New directors elected to three-year terms representing out-of-state alumni are:

  • Eric E. Van Loon ’67 of Concord, Mass., to the district for Maine, Massachusetts, New Hampshire, Pennsylvania, Rhode Island and Vermont and for alumni who live outside the U.S. Van Loon is a mediator, arbitrator and owner of JAMS, The Resolution Experts.
  • Peter A. Harkness ’65 of Washington, D.C., to the district for Delaware, District of Columbia, Kentucky, Maryland, Ohio and West Virginia. Harkness is founder and publisher emeritus of Governing magazine, a columnist for Governing and a senior adviser to the Pew Center on the States.
  • Debra Pickrel ’80 of New York, to the district for Connecticut, New Jersey and New York. Pickrel is the principal of Pickrel Communications.
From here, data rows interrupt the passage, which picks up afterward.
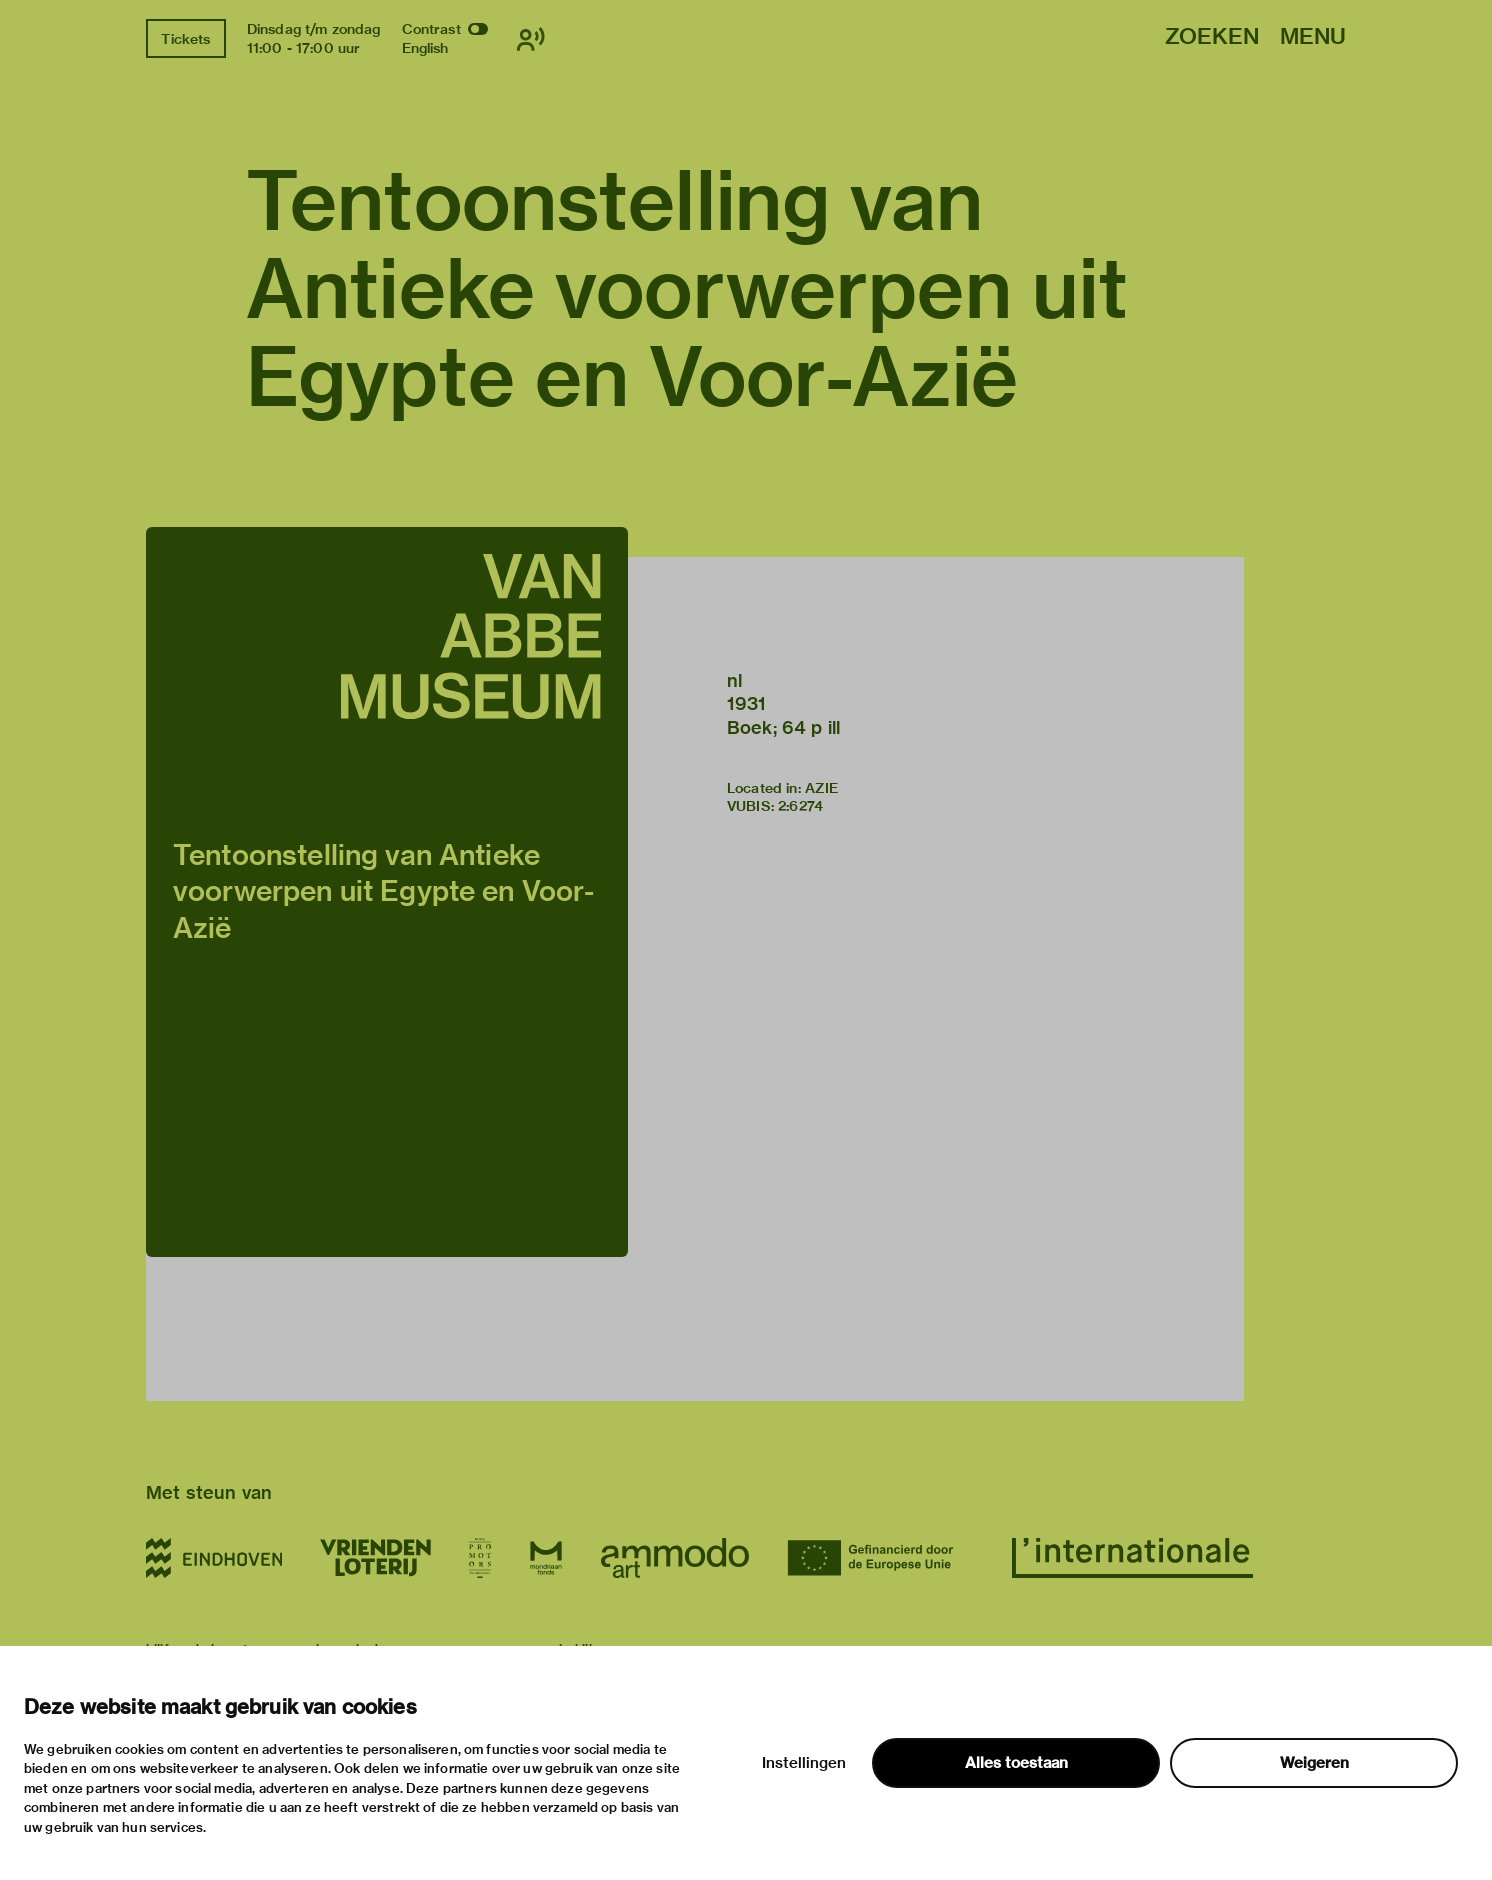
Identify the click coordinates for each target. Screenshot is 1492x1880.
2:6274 (800, 806)
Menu (1313, 37)
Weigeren (1314, 1763)
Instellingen (804, 1763)
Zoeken (1212, 37)
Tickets (185, 39)
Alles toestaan (1016, 1763)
Appointed as at-large directors are:

  • James E. Delany ’70 of Hinsdale, Ill., for a three-year term. Delany, who also earned his law degree from UNC in 1973, is commissioner of the Big Ten Conference. He has served on the GAA Board of Directors as an out-of-state district director (2005-08).
  • Rep. Tim Moore ’92 of Kings Mountain, for a three-year term. Moore is an attorney in Kings Mountain and has represented Cleveland County in the N.C. House since 2003. He also is a former member of the UNC System Board of Governors (1997-2001).
  • Teresa Holland Williams ’77 of Huntersville, for a two-year term, completing the term of Montross as he becomes chair-elect. Williams is a former member of the UNC Board of Visitors and a founding member of UNC’s Light on the Hill Society.
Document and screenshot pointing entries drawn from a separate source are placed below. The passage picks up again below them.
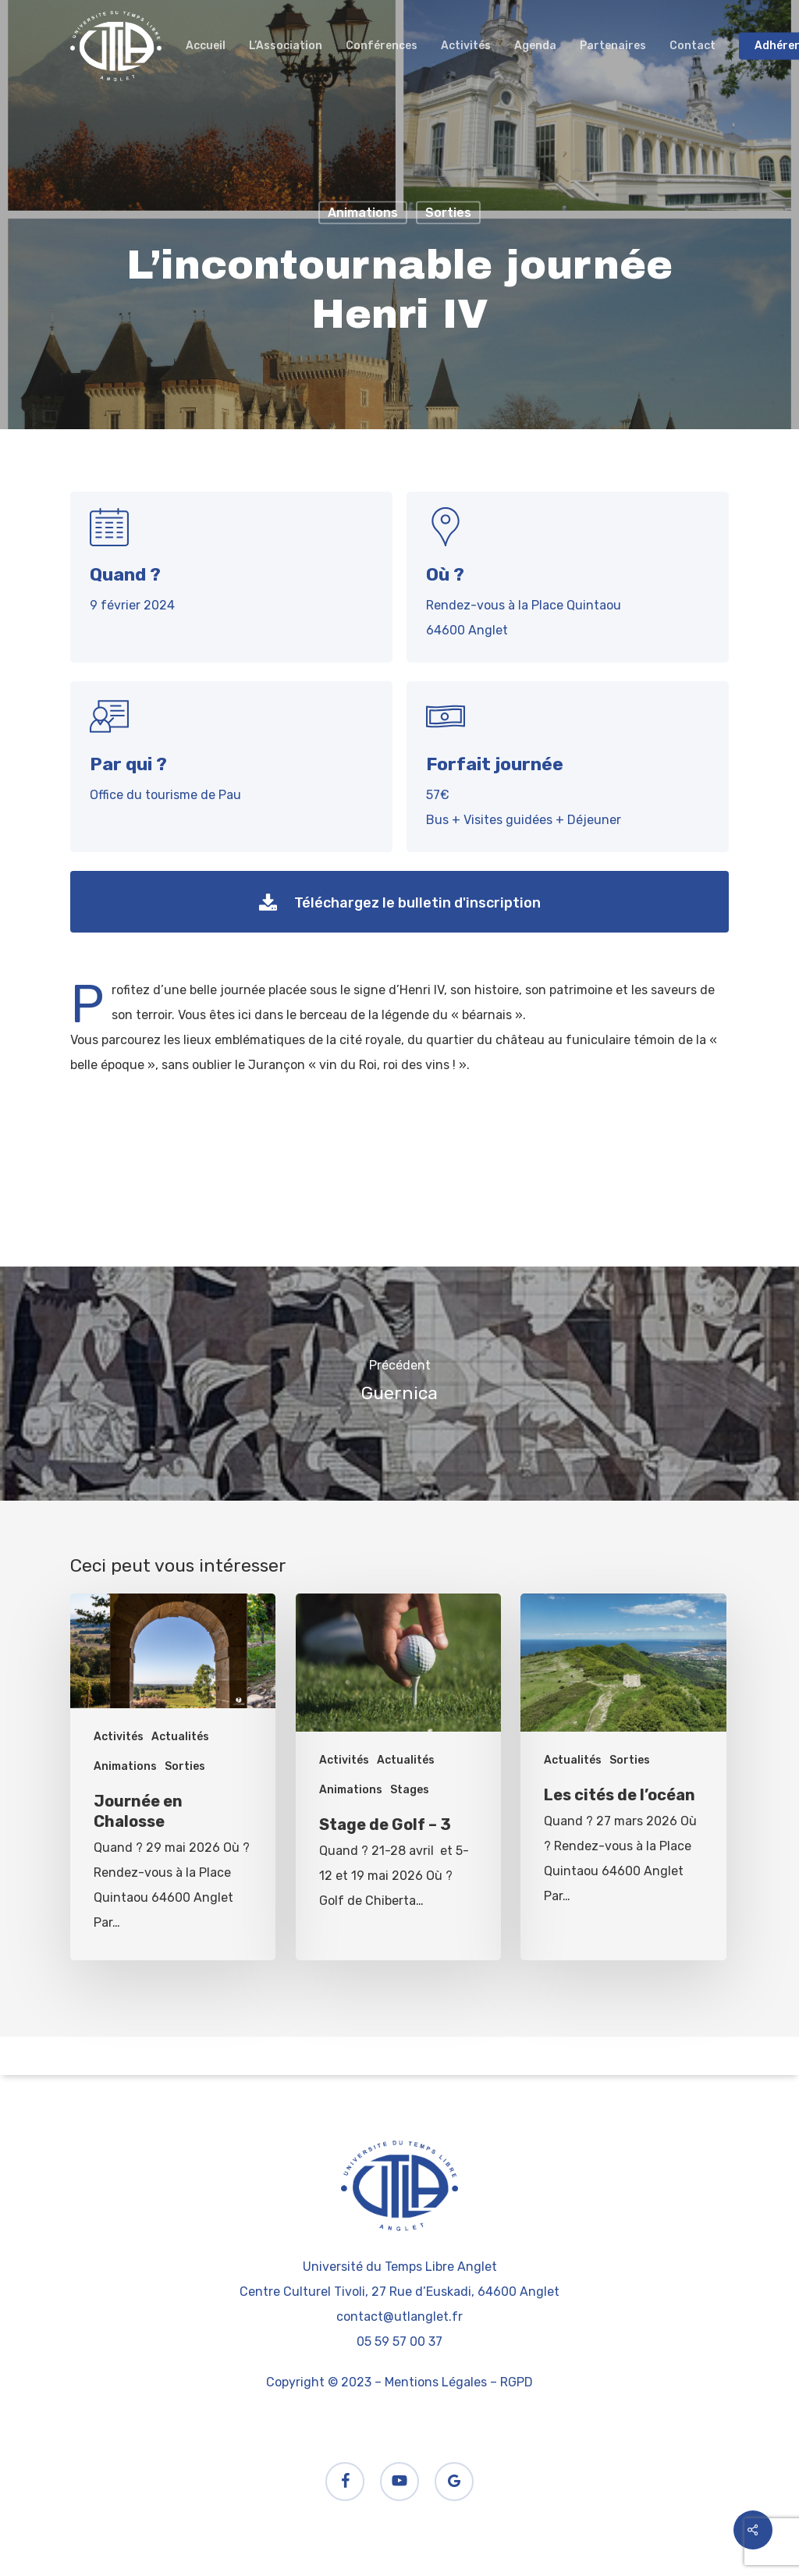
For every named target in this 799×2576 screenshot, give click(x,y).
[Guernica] (399, 1384)
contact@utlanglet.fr (399, 2316)
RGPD (516, 2382)
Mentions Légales (436, 2382)
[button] (399, 902)
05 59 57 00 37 (399, 2341)
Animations (363, 212)
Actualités (180, 1736)
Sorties (448, 212)
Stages (409, 1789)
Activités (119, 1736)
New director elected to a three-year term on UNC’s Athletic Council is:

  • L. Ferguson “Ferg” Norton ’61 of Wilmington. Norton is treasurer of the First Flight Foundation. As the foundation’s former executive director, he was instrumental in staging commemoration of the Centennial of Powered Flight in December 2003. Also, as a carrier-based fighter pilot in the Navy, he served in five positions of command and retired as rear admiral after 32 years.
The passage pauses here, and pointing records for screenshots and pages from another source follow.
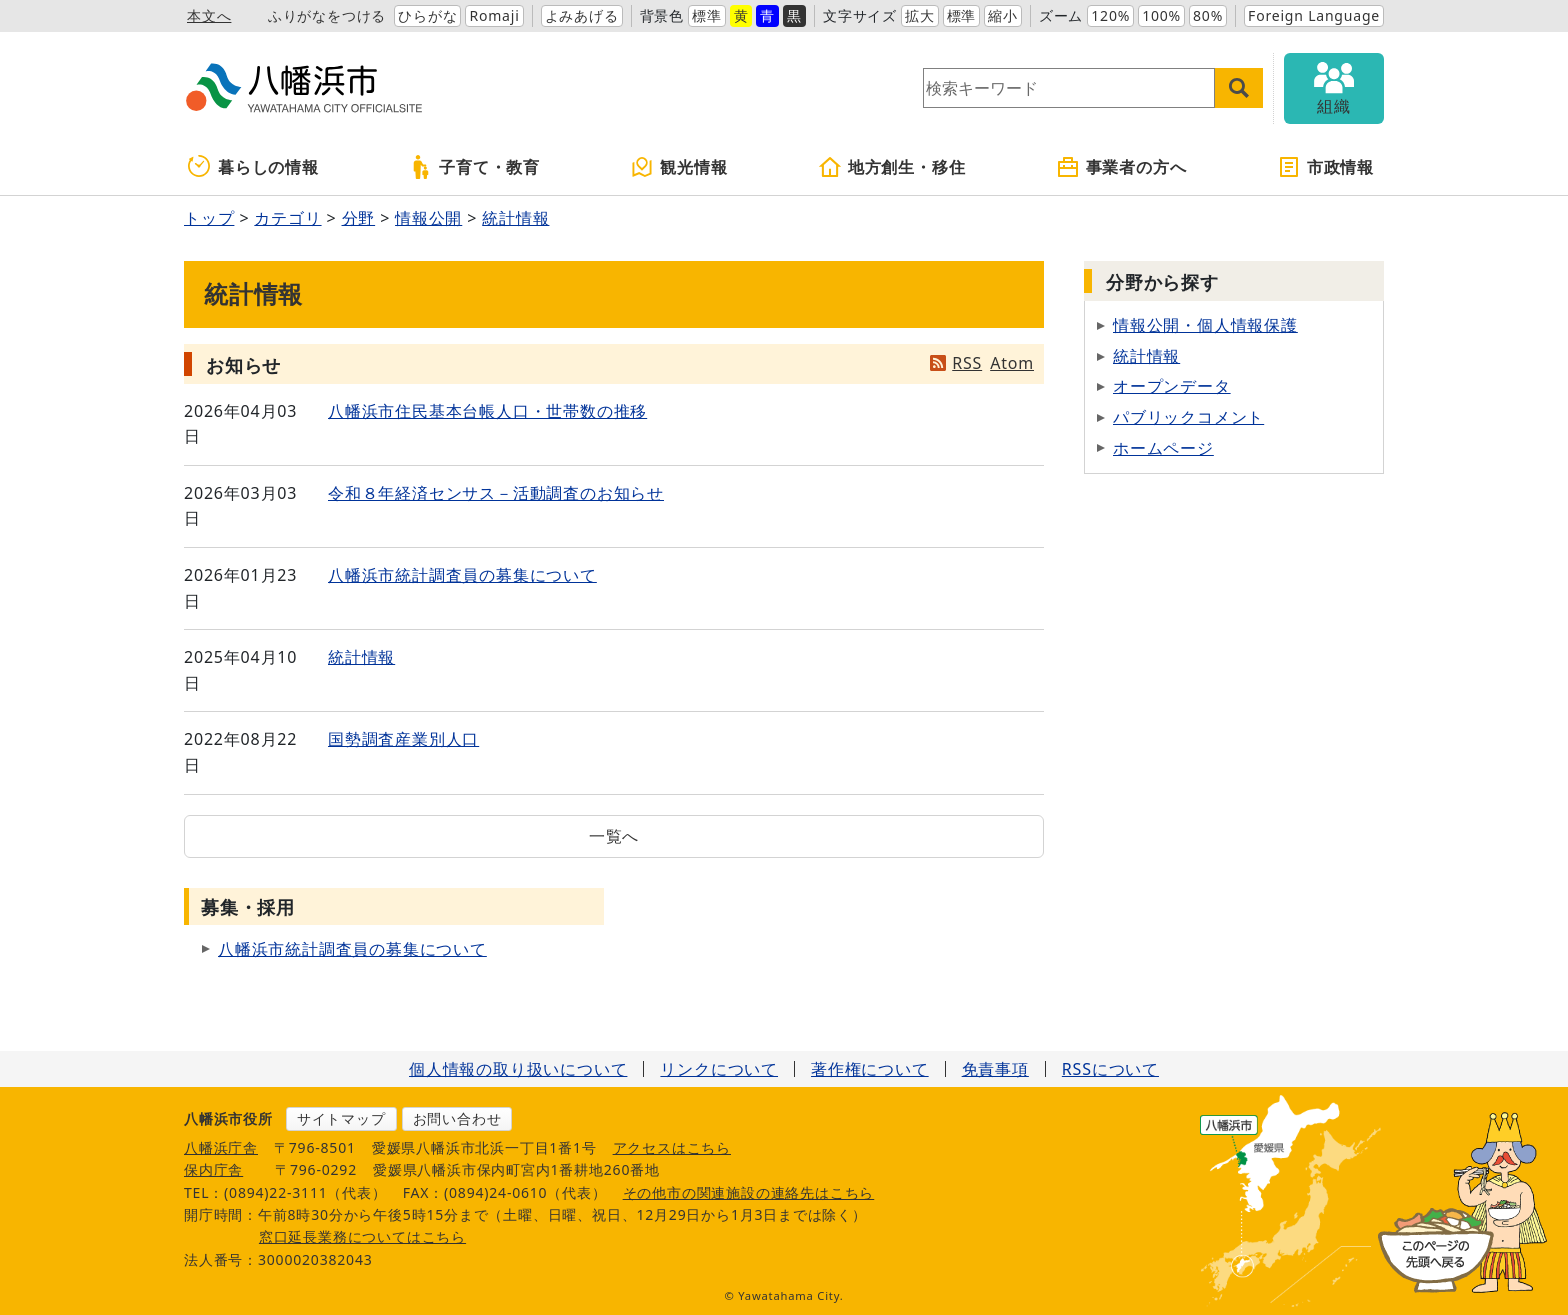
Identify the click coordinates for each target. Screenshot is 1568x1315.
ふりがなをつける (327, 15)
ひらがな (427, 15)
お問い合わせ (457, 1118)
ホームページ (1163, 448)
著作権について (870, 1069)
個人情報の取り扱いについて (518, 1069)
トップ (209, 218)
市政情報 (1325, 167)
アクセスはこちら (672, 1147)
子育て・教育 (474, 167)
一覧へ (614, 836)
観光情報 (678, 167)
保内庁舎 (213, 1169)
Bland Simpson ’70 of Chapel Hill has been appointed as the faculty representative on the board. Simpson is Bowman and Gordon Gray Distinguished Term Professor of English and Creative Writing, has taught in UNC’s creative writing program since 1982 and was the program’s director from 2002 to mid-2008.He was awarded UNC’s Tanner Faculty Award for Excellence in Undergraduate Teaching in 2004, and he is the author of seven books, including The Coasts of Carolina: Seaside to Sound Country, published in 2010 by UNC Press. Since 1986, Simpson also has been a member of the Tony Award-winning stringband The Red Clay Ramblers.

The board has reappointed William P. Aycock II ’65 of Greensboro as counsel to the board, Anthony Eden Rand ’61 of Fayetteville as treasurer and Dwight M. “Davy” Davidson III ’77 of Greensboro as assistant treasurer.